--- Begin EXTRACT TO READ ---
Reflection by Luke Rafferty

A rising sophomore at Syracuse University, Luke created Let’s Share the Sun’s documentary video. Here is a piece of his reflection from his first trip to Haiti. He will be returning in August 2013 and creating another film highlighting the Pico lamp Lantern Campaign. (Pictured with Dr. Mary Wirshup)

“…our addition of 5 more panels was a significant addition to the school’s electric capacity.
The school is located near a cluster of about ten homes, half of which had been destroyed in the earthquake. The rest of the community lived further up in the mountains, and children had to walk two or three hours to the school each day. With the added electricity, the school is now able to serve as a community center, offering ‘family movie night’ on Saturday nights, as well as a source of light in the darkness.
We also brought 50 solar-powered lanterns with us to distribute to the children. Let’s Share the Sun had decided that in addition to powering the school, they wanted to reach out to each individual family. Each child at the school was given a lantern, which he or she will charge at school and take home every night. This will be the only source of light in their homes.
While visiting the school, we sang with the children, and read books–teaching them about solar energy and the possibilities it has. We interacted with them, and got a glimpse into their lives. This was an increasingly humbling experience, as we learned of the extent of their poverty. The people of the mountains have no real source of income. A few earn a small living off of farming peanuts, but the earthquake had destroyed a majority of the other work. Some of the children we were working with suffered from severe malnutrition.
Although it was upsetting to see people living in these conditions, we were given hope. Everyone we met had one thing in common, and that was joy.”
--- End EXTRACT TO READ ---
• **WRITTEN INSTRUCTION A**:
According to the reflection, how long did children from the mountain community walk to reach the school each day?
--- Begin RECORDS PROVIDED ---
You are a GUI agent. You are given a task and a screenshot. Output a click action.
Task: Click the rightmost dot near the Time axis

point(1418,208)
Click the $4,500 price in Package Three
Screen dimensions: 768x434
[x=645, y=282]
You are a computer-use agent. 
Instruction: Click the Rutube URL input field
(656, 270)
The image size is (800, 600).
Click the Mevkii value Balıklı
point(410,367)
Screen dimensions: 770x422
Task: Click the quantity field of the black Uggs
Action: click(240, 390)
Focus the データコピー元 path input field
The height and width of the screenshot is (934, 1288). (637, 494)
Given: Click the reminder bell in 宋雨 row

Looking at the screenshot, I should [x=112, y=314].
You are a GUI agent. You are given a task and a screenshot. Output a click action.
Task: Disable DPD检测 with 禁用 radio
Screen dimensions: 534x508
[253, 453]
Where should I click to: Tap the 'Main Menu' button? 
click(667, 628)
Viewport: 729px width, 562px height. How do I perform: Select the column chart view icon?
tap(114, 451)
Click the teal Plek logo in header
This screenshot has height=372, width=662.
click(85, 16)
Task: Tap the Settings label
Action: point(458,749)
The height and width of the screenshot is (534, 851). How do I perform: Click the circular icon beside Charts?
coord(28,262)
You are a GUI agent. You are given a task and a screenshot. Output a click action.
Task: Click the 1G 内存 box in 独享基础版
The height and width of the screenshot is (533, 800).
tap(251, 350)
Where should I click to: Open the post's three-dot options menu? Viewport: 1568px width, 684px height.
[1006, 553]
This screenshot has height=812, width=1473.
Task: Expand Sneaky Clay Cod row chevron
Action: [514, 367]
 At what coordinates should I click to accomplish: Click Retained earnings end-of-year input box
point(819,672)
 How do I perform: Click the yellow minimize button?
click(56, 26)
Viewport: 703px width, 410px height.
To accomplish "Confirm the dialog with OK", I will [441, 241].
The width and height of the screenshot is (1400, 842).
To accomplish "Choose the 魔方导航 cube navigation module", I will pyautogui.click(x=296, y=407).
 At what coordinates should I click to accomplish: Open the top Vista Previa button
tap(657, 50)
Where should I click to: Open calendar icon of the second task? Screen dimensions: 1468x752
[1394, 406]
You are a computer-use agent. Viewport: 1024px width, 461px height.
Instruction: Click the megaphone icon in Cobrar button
--- End RECORDS PROVIDED ---
• **WRITTEN INSTRUCTION B**:
In the entries, copy out the lines between the one holding "Viewport: 703px width, 410px height." and the one holding "[1394, 406]", inclusive.

• **EXPECTED ANSWER A**:
Two or three hours.

• **EXPECTED ANSWER B**:
Viewport: 703px width, 410px height.
To accomplish "Confirm the dialog with OK", I will [441, 241].
The width and height of the screenshot is (1400, 842).
To accomplish "Choose the 魔方导航 cube navigation module", I will pyautogui.click(x=296, y=407).
 At what coordinates should I click to accomplish: Open the top Vista Previa button
tap(657, 50)
Where should I click to: Open calendar icon of the second task? Screen dimensions: 1468x752
[1394, 406]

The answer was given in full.